Tiba-tiba terdengar pintu ruangan Rafa terbuka dan keluarlah pemiliknya dari dalam dengan membawa tasnya. Lalu ia berjalan kearah meja Ayana dan dahinya mengernyit saat melihat Aura juga berada disana.
"Hai, Ra. Kok kamu disini? Ntar dicariin Arka noh. Udah mau makan siang lho," ucap Rafa.
"Santai sih, Pak. Ntar kalau butuh pasti nelpon kok. Mau kemana, Pak?" tanya Aura yang melihat Rafa membawa tasnya.
"Haha. Ada-ada aja kamu nih. Mau ketemu klien dari Aliana Group, Ra," ucap Rafa sambil menatap kearah Ayana yang sedang memasukkan barang-barang ke dalam tasnya.
"Berarti Mbak Yaya ikut nih, Pak? Yah nggak bisa makan siang bareng dong," ucap Aura dengan cemberut.
"Iyalah, Ra. Kan Yaya sekretaris saya. Lagian kan kamu pasti bakal makan bareng Arka juga biasanya," Ucap Rafa dengan tawanya.
"Bosen banget sama tuh es batu, Pak. Udah gitu ngeselin pula bawaannya" ucap Aura dengan jengah, “Ya udah deh Pak, Mbak Ya aku balik ke mejaku dulu ya. Sebelum ada yang bawel ntar.”
“Udah siap kan, Ya? Ayo kita berangkat," ucap Rafa dengan senyumnya. Ayana meremas tangannya lalu bergegas langsung mengikuti Rafa dan berjalan disampingnya. Ia berniat untuk membawakan salah satu tas yang Rafa bawa.

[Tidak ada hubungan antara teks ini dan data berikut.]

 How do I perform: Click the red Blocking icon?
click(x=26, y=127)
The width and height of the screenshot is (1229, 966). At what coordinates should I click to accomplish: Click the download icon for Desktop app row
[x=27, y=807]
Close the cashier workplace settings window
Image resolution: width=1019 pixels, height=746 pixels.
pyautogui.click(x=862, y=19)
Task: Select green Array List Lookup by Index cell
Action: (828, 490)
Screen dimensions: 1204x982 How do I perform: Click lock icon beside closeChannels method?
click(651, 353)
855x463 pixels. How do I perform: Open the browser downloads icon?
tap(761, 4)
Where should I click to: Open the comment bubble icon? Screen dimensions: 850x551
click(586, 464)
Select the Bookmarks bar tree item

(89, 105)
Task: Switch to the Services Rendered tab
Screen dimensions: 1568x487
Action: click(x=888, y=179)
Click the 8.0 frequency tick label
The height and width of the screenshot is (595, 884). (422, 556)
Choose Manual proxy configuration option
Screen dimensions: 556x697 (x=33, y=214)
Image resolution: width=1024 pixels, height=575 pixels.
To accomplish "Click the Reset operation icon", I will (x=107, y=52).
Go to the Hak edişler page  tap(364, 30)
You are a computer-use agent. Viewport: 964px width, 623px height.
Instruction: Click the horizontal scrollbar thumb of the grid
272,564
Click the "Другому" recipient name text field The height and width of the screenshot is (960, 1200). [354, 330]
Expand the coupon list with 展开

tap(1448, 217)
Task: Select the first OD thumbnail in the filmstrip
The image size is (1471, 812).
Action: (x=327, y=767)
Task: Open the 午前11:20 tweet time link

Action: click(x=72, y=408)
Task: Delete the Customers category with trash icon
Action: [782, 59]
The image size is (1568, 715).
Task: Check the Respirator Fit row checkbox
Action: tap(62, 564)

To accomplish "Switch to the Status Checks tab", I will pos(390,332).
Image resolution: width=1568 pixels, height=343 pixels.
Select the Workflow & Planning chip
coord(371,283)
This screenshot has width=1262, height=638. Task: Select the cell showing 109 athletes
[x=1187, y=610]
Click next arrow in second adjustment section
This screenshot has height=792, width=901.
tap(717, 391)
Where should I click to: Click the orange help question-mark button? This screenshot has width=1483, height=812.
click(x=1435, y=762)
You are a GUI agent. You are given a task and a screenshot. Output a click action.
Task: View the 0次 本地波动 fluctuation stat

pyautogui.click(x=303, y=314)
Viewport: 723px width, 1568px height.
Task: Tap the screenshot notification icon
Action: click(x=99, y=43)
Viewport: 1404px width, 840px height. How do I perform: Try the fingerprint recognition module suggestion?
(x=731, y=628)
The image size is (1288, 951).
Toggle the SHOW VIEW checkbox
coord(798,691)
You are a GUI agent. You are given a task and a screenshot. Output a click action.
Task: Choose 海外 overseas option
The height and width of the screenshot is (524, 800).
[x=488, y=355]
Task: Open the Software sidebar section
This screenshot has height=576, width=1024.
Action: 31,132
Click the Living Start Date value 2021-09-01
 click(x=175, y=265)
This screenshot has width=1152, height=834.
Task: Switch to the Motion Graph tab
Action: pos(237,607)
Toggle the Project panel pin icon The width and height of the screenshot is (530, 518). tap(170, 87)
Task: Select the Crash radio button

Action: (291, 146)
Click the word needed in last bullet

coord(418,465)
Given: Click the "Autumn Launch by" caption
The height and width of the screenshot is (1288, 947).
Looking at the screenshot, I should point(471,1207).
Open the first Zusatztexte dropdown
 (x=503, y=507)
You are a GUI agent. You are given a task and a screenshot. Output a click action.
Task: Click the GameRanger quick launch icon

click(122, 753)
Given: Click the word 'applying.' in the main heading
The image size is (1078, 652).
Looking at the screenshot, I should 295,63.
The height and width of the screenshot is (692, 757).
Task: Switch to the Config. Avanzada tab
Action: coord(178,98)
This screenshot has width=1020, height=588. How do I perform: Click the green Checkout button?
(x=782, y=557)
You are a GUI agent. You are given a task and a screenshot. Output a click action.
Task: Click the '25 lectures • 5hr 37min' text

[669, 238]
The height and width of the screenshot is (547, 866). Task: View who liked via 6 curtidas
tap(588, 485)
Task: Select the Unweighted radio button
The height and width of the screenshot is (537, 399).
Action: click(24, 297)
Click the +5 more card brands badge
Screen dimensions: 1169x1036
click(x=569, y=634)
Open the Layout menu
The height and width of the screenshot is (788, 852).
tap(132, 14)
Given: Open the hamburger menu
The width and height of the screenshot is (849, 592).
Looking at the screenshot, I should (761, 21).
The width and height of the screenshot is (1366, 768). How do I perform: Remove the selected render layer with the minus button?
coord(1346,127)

"Hmm.. Boleh saya bantu, Pak?" tanya Ayana sambil mengarahkan pandangannya pada salah satu tas yang Rafa pegang. Rafa dengan reflek mengikuti arah pandangan Ayana dan langsung peka.
"Boleh, Ya. Tapi yang ini saja ya. Soalnya yang ini berat," ucap Rafa mengangsurkan tote bag berwarna hitamnya.
"Oh, kalau begitu baik, Pak," ucap Ayana menerima tote bag pemberian Rafa. Sebelum pergi, Ayana teringat akan sesuatu yang ingin ia tanyakan pada Rafa.
"Pak, Saya ingin bertanya. Klien Bapak Apakah laki-laki semua yang akan hadir nanti?” tanya Ayana dengan ragu.
"Nggak tahu, Ya. Tapi biasanya pimpinannya bawa sekretaris ceweknya sih. Kenapa, Ya?," jawab Rafa dengan menatap Ayana.
"Ehmm. Saya kira lelaki semua, Pak," ucap Ayana yang mendapatkan respon bingung dari Rafa.
"Kamu nggak nyaman ya kalau lelaki semua?" tanya Rafa.
"Hmm.. I-iya, Pak. Saya tidak terbiasa berinteraksi dengan lelaki," terang Ayana dengan gugup.
"Pantesan kamu canggung dengan saya. Tenang aja Ya biasanya pada sama sekretarisnya kok," ucap Rafa yang dengan reflek mengelus kerudung Ayana. Ayana benar-benar sangat kaget dengan perlakuan Rafa. Ia ingin menghindar, tapi tidak enak.
"Oh iya. Kenapa kok kamu jarang berinteraksi dengan laki-laki?" tanya Rafa dengan tatapan seriusnya.
"Karena Ayah saya selalu mengingatkan saya untuk tidak terlalu banyak berinteraksi dengan laki-laki yang bukan mahramnya kecuali hanya disaat genting saja," terang Ayana dengan lirih.
"Berarti selama ini kamu nggak pernah punya teman laki-laki?" tanya Rafa dengan ekspresi penasarannya.
"Belum ada, Pak," jawab Ayana .
"Wow. Mulai hari ini kalau begitu tolong kecualikan pada saya ya, Ya," ucap Rafa.
"Ba-Baik, Pak. Akan saya usahakan," ucap Ayana dengan ragu dan menunduk.
"Bukan apa-apa sih, Ya. Cuma kan aneh aja kalau di depan klien kita canggung,” Ucap Rafa dengan tawanya. Ayana menganggukkan kepalanya menyetujui permintaan Rafa dan masuk ke dalam mobil saat Rafa membukakan pintu mobilnya untuk Ayana.